** start Document section **

An article according to the invention may be made by a method in which the polymethyl methacrylate surface region is applied to the thermoplastics member which has been pre-formed by a melt-shaping process which provides the member with a surface shaped to conform to the shape of surface region of the finished article. The polymethyl methacrylate surface region may be assembled on the conforming surface of the pre-formed thermoplastics member and held in place by bolts, rivets or clamps preferably positioned around the perimeter of the surface region or by adhesives. Contoured surfaces may be sufficiently intimately in register as to avoid the need for additional holding means especially if the surface region and thermoplastics member are resilient and the contour is shaped to define a snap-action fit between them.
Alternatively, the polymethyl methacrylate surface region may be applied to the conforming surface of the thermoplastics support by using the conforming surface as one part of a mould which defines the surface region, filling the mould with a syrup of methyl methacrylate monomer and polymerising the monomer in contact with the conforming surface so as to produce a polymethyl methacrylate surface region which is in intimate contact with the conforming surface.
A further advantage of the use of a pre-formed thermoplastics reinforcing member is that they readily permit decorative interlayers to be sandwiched between the pre-formed member and a transparent or translucent polymethyl methacrylate surface region through which the decorative interlayer is visible. Examples of interlayers include optionally printed metal foil, thermoplastics film, paper or cloth. Many interlayers can be made integral with the thermoplastics member by melt-shaping the member against the interlayer. Similarly the surface region may be made integral with many interlayers by polymerising methyl methacrylate in contact with the interlayer which may optionally already be integral with the thermoplastics member.
A preferred cloth interlayer comprises a so-called melded cloth, that is to say a cloth composed of contiguous thermoplastics fibres welded together at various points throughout the cloth. Normally the cloth comprises conjugate fibres formed from at least two chemically different thermoplastics. Preferred conjugate fibres comprise two chemically different nylons or polyethylene and polypropylene. Melded cloths have the advantage that many thermoplastics can be injection moulded onto them without penetrating through the cloth and destroying its textile appearance.
The thermoplastics members are preferably made from crystalline polyolefins such as low or high density polyethylenes or preferably homopolymers of propylene or the so-called sequential copolymers of propylene made by injecting from 2 to 15% by weight of ethylene into the latter stages of an otherwise propylene homopolymerisation process. The polyolefins preferably have melt flow indices of from 0.5 to 25 g/10 minutes (especially 1 to 4 g/10 minutes) as measured according to British Standard 2782:Part 1/105C/1976 using a 2.16 Kg load and performed at 230°C for propylene polymers and at 190°C for polyethylenes.

** end Document section **
** start Entries **

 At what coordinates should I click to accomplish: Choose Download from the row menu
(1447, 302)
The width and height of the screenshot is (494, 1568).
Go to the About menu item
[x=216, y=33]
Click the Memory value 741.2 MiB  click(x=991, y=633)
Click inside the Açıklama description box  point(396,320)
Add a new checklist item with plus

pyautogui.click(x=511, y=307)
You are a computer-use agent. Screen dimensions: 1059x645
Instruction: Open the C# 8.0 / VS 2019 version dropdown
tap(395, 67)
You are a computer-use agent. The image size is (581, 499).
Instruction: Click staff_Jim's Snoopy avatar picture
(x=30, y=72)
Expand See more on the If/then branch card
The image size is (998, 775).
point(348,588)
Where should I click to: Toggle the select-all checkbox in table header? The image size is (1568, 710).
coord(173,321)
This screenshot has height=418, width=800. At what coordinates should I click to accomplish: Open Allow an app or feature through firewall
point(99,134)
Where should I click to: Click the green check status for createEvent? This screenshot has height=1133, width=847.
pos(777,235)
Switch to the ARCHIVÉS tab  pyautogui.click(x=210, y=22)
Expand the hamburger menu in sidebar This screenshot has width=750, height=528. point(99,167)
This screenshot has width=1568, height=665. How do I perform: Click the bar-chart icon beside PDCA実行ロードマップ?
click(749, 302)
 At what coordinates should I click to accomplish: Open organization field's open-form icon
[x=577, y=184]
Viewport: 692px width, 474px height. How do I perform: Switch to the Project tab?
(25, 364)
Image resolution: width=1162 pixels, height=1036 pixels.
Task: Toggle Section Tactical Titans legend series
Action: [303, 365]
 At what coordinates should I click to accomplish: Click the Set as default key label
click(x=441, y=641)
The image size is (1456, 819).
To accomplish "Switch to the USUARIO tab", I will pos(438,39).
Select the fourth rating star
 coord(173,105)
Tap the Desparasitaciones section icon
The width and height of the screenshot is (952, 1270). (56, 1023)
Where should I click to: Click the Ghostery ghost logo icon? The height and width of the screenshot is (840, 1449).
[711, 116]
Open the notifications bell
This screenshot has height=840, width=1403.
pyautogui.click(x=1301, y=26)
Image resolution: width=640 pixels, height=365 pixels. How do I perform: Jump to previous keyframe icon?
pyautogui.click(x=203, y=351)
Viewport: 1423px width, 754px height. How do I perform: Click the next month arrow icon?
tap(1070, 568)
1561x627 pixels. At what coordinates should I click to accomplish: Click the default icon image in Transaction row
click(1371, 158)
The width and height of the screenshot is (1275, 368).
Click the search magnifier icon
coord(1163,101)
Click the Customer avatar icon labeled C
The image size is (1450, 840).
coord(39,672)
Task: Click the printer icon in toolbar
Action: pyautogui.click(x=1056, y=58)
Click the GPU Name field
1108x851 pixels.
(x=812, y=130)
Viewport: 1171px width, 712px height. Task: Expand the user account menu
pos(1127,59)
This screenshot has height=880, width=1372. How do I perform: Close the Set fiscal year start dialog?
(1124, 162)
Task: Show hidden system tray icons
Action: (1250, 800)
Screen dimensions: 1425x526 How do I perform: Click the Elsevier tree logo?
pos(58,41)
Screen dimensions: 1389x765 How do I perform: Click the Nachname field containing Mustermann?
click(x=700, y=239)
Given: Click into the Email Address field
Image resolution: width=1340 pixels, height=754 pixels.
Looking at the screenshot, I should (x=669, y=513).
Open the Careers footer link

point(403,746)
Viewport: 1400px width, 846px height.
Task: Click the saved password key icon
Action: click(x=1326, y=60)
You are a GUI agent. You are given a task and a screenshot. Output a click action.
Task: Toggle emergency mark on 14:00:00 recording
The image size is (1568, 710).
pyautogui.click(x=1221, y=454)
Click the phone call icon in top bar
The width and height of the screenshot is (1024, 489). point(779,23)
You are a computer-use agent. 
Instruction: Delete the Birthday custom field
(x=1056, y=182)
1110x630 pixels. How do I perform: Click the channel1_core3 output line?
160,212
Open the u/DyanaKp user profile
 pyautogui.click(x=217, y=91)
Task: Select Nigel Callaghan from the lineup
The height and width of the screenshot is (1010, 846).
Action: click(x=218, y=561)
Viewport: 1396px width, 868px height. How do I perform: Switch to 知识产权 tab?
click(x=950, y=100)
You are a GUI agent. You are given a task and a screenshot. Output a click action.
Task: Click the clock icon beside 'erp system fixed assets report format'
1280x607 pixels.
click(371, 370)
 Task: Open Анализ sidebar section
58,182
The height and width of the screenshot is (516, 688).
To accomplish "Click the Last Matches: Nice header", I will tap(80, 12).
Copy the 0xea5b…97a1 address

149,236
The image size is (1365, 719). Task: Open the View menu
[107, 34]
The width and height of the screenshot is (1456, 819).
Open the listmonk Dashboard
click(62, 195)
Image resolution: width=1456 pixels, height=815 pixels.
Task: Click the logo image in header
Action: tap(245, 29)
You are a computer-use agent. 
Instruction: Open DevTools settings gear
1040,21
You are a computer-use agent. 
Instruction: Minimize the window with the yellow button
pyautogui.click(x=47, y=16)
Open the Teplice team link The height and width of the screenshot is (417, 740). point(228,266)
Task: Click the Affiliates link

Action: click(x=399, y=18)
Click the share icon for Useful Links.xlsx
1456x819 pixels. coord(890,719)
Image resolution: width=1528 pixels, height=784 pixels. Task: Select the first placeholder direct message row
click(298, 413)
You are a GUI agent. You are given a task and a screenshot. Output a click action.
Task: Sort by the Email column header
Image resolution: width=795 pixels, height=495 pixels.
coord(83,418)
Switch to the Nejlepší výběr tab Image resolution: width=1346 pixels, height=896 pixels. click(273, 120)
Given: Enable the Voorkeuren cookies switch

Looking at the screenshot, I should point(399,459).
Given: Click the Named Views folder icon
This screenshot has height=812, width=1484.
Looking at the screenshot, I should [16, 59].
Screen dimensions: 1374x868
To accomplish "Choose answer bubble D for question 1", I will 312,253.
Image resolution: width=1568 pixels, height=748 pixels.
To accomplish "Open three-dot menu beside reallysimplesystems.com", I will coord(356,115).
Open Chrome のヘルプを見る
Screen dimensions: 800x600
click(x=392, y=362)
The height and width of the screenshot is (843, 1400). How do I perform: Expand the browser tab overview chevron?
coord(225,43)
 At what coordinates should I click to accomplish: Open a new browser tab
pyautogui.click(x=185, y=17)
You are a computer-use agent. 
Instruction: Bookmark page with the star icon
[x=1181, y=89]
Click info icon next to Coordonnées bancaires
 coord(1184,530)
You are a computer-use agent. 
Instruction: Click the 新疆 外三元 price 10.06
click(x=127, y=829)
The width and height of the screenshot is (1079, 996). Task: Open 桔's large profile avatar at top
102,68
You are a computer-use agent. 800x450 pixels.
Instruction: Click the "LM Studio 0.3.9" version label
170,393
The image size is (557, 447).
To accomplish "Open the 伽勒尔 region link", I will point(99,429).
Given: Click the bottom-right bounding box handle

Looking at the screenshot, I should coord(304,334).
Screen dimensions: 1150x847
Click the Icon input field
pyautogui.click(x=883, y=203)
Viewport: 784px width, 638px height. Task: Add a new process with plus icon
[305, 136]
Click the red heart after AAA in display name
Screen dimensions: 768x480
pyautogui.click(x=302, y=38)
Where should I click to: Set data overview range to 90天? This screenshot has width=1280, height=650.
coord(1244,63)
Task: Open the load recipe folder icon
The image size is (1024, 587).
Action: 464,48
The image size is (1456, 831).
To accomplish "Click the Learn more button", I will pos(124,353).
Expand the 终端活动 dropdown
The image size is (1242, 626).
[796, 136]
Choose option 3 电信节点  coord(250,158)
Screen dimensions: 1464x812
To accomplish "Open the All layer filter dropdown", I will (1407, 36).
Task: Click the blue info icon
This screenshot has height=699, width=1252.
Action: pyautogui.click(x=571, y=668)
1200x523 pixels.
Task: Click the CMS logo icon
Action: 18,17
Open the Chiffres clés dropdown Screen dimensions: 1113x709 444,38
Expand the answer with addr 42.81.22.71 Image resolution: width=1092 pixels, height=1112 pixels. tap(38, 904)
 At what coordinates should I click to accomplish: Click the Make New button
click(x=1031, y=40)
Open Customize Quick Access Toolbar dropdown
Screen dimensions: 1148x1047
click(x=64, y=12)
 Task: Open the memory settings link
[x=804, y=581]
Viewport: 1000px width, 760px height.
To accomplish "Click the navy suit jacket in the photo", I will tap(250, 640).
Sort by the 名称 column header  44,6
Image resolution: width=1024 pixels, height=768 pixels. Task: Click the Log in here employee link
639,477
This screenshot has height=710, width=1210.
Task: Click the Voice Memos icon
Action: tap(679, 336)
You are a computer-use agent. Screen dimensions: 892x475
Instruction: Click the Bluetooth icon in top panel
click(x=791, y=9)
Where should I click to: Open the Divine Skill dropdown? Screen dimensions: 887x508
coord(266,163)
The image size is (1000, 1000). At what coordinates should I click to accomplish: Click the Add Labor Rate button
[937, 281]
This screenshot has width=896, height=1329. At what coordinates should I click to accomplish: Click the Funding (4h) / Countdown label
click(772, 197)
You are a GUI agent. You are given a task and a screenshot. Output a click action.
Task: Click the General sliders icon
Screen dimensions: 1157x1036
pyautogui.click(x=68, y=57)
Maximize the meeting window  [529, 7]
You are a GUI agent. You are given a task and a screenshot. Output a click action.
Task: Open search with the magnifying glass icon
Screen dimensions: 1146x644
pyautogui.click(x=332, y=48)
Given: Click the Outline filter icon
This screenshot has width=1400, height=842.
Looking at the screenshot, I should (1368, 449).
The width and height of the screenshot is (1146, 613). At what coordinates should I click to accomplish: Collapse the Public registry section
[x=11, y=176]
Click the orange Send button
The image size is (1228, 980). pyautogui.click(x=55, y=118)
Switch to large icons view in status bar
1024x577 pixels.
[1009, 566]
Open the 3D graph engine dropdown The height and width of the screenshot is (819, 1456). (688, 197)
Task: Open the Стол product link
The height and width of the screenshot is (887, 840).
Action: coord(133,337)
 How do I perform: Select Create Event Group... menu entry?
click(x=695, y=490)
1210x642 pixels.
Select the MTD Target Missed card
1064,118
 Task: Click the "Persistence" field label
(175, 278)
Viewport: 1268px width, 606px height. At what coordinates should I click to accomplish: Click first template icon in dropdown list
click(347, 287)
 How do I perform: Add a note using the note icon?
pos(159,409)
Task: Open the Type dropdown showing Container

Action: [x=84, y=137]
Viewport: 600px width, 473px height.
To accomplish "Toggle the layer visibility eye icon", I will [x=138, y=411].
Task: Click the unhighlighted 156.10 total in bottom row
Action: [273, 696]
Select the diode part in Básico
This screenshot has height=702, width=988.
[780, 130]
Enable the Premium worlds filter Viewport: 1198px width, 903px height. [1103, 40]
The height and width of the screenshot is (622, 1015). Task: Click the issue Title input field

** end Entries **

What this task involves -
Reproduce everything in the passage on polymethyl methacrylate surface regions from "Alternatively, the polymethyl" down to "the conforming surface.".

Task response -
Alternatively, the polymethyl methacrylate surface region may be applied to the conforming surface of the thermoplastics support by using the conforming surface as one part of a mould which defines the surface region, filling the mould with a syrup of methyl methacrylate monomer and polymerising the monomer in contact with the conforming surface so as to produce a polymethyl methacrylate surface region which is in intimate contact with the conforming surface.